§ Your instructions: Reproduce the data from the line that contains "The height and width of the screenshot is (660, 1482)." through the line that contains "will (x=528, y=473).", with both of those lines included. Keep the requests as they are, but add 61 to every coordinate in the answers.
* begin Data rows *
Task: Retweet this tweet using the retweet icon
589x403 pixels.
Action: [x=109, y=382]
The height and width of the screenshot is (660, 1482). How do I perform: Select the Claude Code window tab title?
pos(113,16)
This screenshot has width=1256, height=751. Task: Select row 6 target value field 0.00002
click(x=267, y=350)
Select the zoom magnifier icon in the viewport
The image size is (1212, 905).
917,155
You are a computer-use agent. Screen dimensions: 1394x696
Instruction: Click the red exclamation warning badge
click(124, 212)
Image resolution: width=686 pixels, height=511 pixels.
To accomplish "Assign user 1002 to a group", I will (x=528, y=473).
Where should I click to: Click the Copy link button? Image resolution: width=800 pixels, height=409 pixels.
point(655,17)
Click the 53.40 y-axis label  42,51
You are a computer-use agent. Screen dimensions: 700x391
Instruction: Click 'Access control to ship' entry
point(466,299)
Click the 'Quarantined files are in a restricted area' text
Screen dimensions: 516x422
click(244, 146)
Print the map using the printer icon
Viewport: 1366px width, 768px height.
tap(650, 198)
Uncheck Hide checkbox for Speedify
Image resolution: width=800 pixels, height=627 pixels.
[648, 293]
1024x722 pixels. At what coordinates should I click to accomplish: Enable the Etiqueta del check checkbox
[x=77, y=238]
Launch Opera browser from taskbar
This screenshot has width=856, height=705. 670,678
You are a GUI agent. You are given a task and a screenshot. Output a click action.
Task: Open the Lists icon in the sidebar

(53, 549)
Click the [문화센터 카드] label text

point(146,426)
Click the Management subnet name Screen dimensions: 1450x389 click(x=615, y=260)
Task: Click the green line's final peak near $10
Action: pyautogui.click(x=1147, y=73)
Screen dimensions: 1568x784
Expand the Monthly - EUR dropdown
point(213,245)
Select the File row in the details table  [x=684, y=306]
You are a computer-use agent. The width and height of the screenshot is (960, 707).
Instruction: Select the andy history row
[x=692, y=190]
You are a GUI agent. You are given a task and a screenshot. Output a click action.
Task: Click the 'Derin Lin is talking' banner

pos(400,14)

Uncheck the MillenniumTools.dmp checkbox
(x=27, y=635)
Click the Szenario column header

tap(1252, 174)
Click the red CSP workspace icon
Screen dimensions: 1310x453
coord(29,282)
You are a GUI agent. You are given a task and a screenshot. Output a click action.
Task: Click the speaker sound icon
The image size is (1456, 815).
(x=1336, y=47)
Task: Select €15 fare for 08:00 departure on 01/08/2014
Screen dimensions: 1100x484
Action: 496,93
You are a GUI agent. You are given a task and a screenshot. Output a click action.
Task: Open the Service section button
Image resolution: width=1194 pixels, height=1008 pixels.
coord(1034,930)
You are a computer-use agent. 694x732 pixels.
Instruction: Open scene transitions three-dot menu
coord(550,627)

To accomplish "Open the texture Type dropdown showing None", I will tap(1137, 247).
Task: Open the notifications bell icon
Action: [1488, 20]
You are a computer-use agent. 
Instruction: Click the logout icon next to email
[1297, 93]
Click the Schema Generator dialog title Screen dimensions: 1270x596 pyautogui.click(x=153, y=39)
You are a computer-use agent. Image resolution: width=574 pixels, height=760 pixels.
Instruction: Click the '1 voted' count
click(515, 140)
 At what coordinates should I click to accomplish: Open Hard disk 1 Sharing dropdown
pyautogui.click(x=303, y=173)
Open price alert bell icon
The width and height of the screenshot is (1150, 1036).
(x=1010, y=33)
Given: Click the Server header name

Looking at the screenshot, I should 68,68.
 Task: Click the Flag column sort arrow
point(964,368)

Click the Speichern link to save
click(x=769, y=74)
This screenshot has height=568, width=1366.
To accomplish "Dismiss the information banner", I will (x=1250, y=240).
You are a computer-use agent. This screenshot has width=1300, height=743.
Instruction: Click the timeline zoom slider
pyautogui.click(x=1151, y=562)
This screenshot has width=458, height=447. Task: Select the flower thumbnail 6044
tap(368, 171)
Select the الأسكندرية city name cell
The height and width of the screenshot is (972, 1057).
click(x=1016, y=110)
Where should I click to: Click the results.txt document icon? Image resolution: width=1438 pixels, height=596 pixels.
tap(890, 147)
* end Data rows *
§ Response to the exercise:
The height and width of the screenshot is (660, 1482). How do I perform: Select the Claude Code window tab title?
pos(174,77)
This screenshot has width=1256, height=751. Task: Select row 6 target value field 0.00002
click(x=328, y=411)
Select the zoom magnifier icon in the viewport
The image size is (1212, 905).
978,216
You are a computer-use agent. Screen dimensions: 1394x696
Instruction: Click the red exclamation warning badge
click(185, 273)
Image resolution: width=686 pixels, height=511 pixels.
To accomplish "Assign user 1002 to a group", I will (x=589, y=534).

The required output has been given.